Mi occupo di comunicazione da quasi 40 anni e, per mia sfortuna (non è poi così comodo continuare a farsi domande, voler vedere cosa si nasconde dietro le facciate, anziché accontentarsi della versione ufficiale e aderire obbedienti al Pensiero Unico Dominante), ho affinato il senso della diffidenza: quando tutto il racconto va verso una sola direzione, vado a cercare orme di verità anche nella direzione opposta (…) Mai come nei momenti di crisi ci viene in soccorso la fede. Per vivere, abbiamo bisogno di credere in qualcosa di trascendentale, e che sia dentro di noi o sopra di noi non ha importanza. La fede in noi stessi o in Dio ci aiuta ad affrontare le difficoltà, a non abbandonare la speranza, a sentirci più forti e capaci di superare le fasi più buie della nostra esistenza. Oltre a sperare, davanti ai fatti che incidono sulla nostra vita è però importante capire.
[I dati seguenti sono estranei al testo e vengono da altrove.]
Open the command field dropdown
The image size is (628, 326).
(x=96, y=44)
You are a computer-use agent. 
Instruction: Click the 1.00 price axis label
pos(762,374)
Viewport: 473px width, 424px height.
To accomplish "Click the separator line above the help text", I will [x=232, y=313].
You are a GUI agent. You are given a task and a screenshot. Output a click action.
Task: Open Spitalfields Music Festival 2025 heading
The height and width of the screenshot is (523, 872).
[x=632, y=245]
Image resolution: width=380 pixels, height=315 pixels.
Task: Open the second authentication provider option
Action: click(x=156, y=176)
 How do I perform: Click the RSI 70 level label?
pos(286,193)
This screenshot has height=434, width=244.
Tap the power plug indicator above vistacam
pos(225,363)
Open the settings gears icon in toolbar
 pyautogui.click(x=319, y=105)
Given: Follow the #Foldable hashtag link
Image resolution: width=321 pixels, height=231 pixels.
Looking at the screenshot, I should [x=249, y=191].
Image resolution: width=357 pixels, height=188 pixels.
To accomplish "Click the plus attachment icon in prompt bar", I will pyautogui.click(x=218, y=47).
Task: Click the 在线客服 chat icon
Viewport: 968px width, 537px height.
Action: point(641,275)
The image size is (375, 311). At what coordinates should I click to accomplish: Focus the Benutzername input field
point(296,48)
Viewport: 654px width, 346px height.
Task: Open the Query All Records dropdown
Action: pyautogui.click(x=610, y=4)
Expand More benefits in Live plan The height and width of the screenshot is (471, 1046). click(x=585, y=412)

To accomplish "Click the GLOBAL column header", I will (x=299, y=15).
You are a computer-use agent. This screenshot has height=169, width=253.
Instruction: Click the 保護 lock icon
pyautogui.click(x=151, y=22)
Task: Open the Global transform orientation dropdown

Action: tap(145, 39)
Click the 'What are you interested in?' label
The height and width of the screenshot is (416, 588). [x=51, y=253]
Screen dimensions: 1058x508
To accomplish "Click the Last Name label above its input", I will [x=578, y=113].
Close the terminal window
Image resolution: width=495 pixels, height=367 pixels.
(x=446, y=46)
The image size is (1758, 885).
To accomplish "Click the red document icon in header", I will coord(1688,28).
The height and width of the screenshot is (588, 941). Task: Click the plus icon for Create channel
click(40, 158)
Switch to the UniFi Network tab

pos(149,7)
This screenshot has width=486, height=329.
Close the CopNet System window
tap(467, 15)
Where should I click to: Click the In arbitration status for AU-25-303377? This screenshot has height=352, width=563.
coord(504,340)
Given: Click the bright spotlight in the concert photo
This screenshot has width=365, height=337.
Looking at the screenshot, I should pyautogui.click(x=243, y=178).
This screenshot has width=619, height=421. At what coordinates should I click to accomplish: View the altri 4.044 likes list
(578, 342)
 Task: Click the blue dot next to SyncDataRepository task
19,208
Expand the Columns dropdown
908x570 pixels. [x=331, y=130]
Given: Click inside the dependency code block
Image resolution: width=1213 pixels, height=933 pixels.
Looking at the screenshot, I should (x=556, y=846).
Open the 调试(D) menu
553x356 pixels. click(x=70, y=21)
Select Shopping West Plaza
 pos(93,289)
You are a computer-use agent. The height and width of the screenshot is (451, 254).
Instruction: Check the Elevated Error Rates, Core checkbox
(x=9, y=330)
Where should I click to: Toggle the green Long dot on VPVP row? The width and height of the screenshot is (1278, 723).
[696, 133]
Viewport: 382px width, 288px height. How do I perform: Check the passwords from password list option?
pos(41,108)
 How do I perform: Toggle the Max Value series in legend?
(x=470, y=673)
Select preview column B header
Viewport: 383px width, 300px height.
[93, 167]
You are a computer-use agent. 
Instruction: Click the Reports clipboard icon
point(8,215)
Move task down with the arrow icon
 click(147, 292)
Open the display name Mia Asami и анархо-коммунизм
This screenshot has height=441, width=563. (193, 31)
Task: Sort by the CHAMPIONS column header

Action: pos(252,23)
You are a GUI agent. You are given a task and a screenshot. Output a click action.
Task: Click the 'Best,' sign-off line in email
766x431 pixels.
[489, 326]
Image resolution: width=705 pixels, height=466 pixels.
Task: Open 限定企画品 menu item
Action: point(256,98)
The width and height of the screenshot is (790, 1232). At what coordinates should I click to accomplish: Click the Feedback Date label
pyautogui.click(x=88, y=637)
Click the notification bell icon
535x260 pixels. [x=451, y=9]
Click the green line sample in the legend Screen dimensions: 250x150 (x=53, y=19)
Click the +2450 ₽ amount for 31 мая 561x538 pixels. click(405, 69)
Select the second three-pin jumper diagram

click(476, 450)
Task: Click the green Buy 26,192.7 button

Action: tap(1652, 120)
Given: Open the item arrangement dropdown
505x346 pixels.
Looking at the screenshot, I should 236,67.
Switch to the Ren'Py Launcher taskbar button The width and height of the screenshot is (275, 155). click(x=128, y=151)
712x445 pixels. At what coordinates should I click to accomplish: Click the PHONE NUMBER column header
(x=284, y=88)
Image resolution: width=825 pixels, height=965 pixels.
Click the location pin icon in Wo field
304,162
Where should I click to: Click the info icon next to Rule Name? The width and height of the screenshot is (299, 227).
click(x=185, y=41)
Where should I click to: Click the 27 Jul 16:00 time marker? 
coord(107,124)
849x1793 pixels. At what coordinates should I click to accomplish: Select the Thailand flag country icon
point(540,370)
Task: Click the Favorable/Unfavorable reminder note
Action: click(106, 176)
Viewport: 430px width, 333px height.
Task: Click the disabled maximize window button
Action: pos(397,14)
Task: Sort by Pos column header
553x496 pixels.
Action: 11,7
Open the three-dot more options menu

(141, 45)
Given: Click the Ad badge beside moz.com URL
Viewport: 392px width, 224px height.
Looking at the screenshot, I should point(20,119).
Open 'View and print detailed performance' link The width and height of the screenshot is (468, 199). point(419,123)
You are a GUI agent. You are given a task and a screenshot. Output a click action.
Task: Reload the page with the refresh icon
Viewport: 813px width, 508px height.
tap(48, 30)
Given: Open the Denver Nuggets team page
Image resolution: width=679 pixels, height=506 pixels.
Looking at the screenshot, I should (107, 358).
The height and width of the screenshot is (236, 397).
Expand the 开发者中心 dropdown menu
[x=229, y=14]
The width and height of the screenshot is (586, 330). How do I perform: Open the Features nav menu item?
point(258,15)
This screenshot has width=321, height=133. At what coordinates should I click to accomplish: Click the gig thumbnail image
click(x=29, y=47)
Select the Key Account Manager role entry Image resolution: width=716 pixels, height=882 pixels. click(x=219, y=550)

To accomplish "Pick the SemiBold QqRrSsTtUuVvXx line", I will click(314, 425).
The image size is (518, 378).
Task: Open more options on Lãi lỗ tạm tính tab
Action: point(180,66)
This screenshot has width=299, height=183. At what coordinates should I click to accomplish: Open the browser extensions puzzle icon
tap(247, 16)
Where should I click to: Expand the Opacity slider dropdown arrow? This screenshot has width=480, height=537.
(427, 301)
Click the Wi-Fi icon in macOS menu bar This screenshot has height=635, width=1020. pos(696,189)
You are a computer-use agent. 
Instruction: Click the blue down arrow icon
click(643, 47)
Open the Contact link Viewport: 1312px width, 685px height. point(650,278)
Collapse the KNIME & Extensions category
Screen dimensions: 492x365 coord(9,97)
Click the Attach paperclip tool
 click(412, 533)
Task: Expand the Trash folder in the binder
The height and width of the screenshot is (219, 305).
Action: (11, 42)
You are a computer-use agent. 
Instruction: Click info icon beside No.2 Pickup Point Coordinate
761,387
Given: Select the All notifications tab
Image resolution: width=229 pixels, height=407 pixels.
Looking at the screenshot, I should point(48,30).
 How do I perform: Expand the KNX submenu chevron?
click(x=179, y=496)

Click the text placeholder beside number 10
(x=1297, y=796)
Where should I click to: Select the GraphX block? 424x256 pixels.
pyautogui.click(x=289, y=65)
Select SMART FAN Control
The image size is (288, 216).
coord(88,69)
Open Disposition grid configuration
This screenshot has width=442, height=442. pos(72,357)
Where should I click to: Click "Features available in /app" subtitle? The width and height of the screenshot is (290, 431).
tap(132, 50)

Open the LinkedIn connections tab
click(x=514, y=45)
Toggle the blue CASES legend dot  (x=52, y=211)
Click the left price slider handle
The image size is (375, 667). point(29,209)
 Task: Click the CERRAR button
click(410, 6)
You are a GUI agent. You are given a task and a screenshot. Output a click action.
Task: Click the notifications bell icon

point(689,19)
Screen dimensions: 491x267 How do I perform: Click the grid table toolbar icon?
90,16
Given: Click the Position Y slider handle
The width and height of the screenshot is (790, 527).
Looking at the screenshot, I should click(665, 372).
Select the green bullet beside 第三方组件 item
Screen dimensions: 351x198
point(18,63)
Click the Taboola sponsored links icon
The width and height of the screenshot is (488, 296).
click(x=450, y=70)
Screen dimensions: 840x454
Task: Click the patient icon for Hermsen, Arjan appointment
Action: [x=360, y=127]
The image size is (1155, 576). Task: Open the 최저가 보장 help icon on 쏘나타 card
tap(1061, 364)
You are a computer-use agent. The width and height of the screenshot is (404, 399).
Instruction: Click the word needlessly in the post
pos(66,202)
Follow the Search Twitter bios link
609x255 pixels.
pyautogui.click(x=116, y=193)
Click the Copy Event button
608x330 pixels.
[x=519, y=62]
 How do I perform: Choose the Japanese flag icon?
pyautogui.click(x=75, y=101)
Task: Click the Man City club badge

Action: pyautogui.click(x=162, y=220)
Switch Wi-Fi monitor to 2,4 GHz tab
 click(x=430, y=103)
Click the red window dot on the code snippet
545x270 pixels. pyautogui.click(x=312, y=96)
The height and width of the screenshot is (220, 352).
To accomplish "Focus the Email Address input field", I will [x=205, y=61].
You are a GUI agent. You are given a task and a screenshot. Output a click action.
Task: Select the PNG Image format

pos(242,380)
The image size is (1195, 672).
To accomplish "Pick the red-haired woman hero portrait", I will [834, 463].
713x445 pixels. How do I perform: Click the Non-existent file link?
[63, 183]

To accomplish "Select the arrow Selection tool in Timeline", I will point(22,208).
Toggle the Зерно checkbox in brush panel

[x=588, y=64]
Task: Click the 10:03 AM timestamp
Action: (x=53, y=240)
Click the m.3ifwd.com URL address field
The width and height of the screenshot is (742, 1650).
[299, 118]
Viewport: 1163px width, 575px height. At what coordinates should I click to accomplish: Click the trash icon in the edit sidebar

Capire che cosa succede intorno a noi, come nascono e come si possono evolvere gli eventi che coinvolgono e talvolta sconvolgono il mondo.”
Così scrive Diana Lanciotti nella prefazione del suo ventitreesimo libro, una nuova prova di indipendenza di pensiero e libertà dalle linee editoriali imposte ai giornalisti che collaborano con le testate più diffuse.
L’informazione ha un ruolo fondamentale nell’aiutarci a comprendere e analizzare i fatti. In un mondo globalizzato e in prevalenza democratico dovrebbe essere molto facile reperire le informazioni e metterle a confronto per poter elaborare una propria opinione. Invece, più andiamo avanti più l’informazione si va standardizzando, omologando. Le notizie ci giungono in abbondanza, ma sono caratterizzate da una sconsolante omogeneità. Come se la fonte che le produce fosse solo una e sempre la stessa.
Davanti alle grandi tragedie come la pandemia e, ora, la guerra, il pensiero critico è guardato con diffidenza, dileggiato, osteggiato. Sia che si parli di emergenza sanitaria che di guerra, l’informazione è univoca, non ammette dibattito e dissenso ma isola coloro che esprimono dubbi sulla “narrazione ufficiale”.
Questo libro, il terzo sull’argomento scritto da Diana Lanciotti, giornalista esperta di comunicazione, ci insegna ad allenare la mente a discernere le notizie vere da quelle false, l’informazione pilotata da quella indipendente, oggi sempre più rara. Per essere protagonisti della Storia e non lasciare che a scriverla siano sempre gli altri.

198 pagine

Il ricavato dei libri di Diana Lanciotti (compresi i diritti d’autore) è devoluto al Fondo Amici di Paco per aiutare gli animali senza famiglia.